# New To Out Backers



## g chandler (Jun 13, 2010)

Hi were new and on the profile it had only male or female. no couples.?whats with that do you have to be single? were from southern Mo. any people close we would love to here from.


----------



## Nathan (Jan 2, 2007)

g chandler said:


> Hi were new and on the profile it had only male or female. no couples.?whats with that do you have to be single? were from southern Mo. any people close we would love to here from.


If you are both going to be posting a lot, you might want to sign up for a second account just to avoid confusion. A lot of couples share the ID though and post as needed.

By the way, Welcome to Outbackers!!!


----------



## DLAS268ers (Mar 27, 2010)

Good morning and welcome! We just left our gender blank.


----------



## Oregon_Camper (Sep 13, 2004)

LOL..

Get two accounts and then you can talk to each other via Outbackers.com. We do have one couple in Washington, that does that more often then they will admit.


----------



## ORvagabond (Apr 17, 2009)

WELCOME to OUTBACKERS!!!!


----------



## wolfwood (Sep 19, 2005)




----------



## g chandler (Jun 13, 2010)

DLAS268ers said:


> Good morning and welcome! We just left our gender blank.


hi


----------



## Up State NY Camper (Apr 7, 2010)

Your going to love it here!


----------



## gzaleski (Aug 29, 2009)

WELCOME to OUTBACKERS!!!!


----------



## mswalt (Sep 14, 2004)

g chandler said:


> Hi were new and on the profile it had only male or female. no couples.?whats with that do you have to be single? were from southern Mo. any people close we would love to here from.

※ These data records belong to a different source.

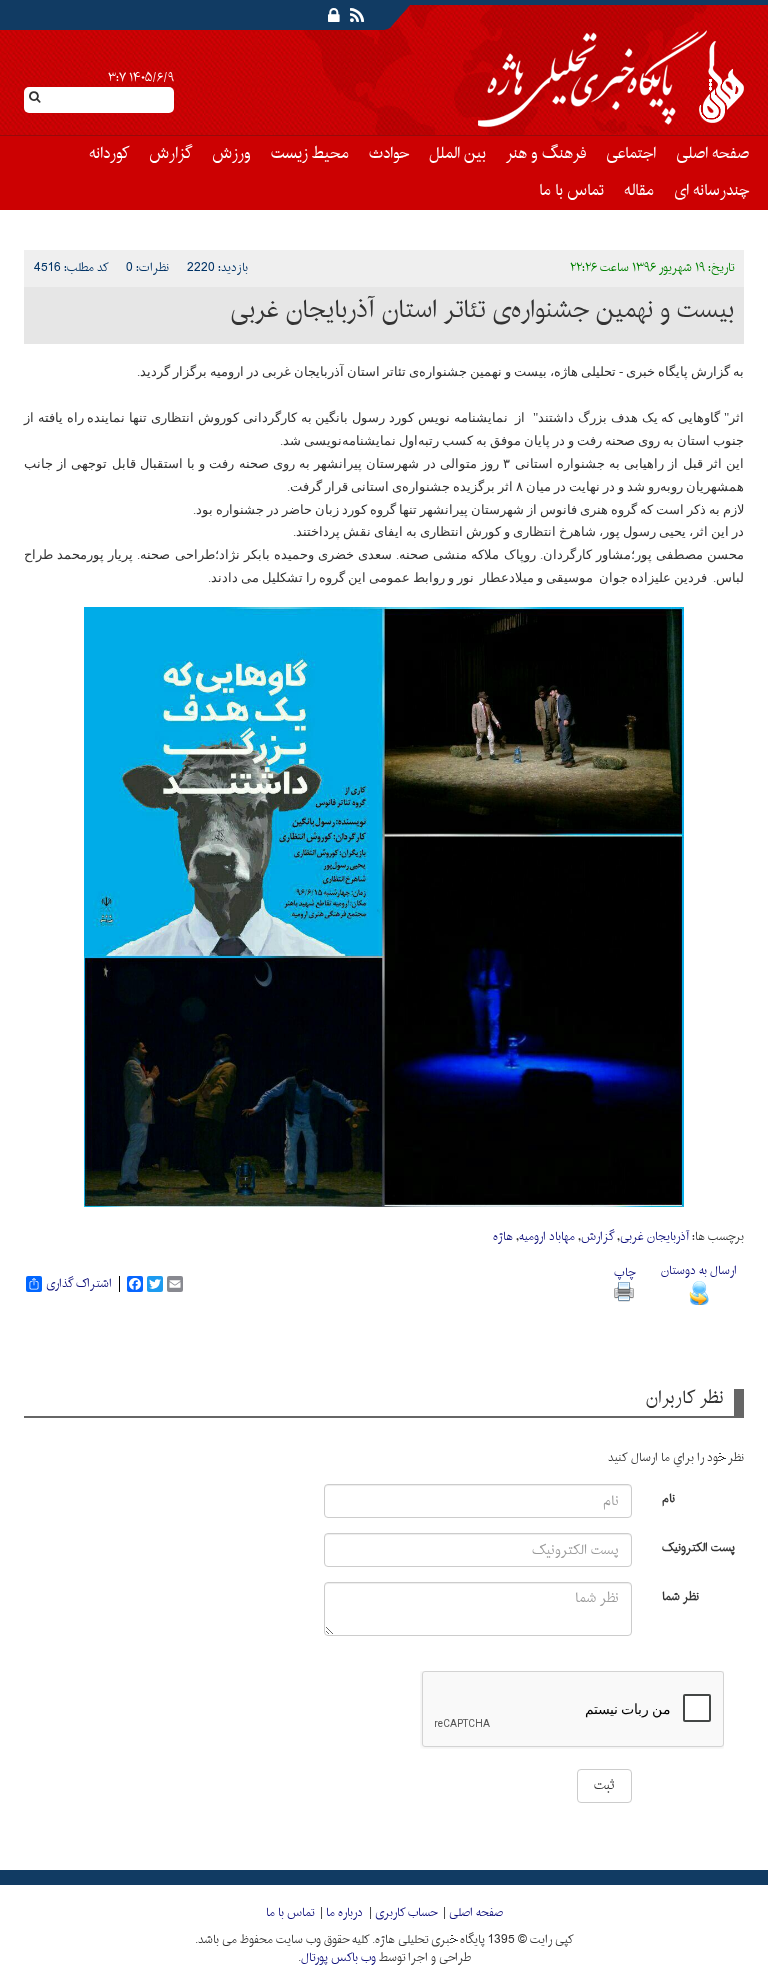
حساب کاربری (406, 1913)
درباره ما (344, 1913)
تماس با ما (571, 191)
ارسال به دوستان (699, 1271)
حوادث (389, 154)
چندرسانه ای (711, 191)
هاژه (503, 1237)
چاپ (624, 1273)
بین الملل (457, 154)
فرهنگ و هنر (546, 154)
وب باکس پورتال (338, 1958)
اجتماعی (631, 154)
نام (668, 1497)
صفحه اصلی (712, 154)
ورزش (231, 154)
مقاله (639, 191)
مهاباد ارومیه (547, 1237)
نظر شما (680, 1595)
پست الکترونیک (698, 1546)
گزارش (170, 154)
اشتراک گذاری (79, 1284)
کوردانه (109, 154)
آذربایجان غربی (654, 1237)
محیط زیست (310, 154)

Glad to have you with us. We'll be heading your way in a couple of weeks. Heading to Branson in Late June.

Mark


----------



## Doxie-Doglover-Too (Jan 25, 2007)

Get two accounts and then you can talk to each other via Outbackers.com. We do have one couple in Washington, that does that more often then they will admit.








[/quote]

Hmmmm.... are they Ducks or Beaver Fans?


----------



## Doxie-Doglover-Too (Jan 25, 2007)




----------



## rdvholtwood (Sep 18, 2008)

Welcome to Outbackers!!

Our account is a 2 in 1 account "r" "d" for Rick and Donna, but, I mainly use the account. However, as may have been mentioned, if you are going to post a lot then it may be better to have separate accounts.

Whatever you decide welcome!!!


----------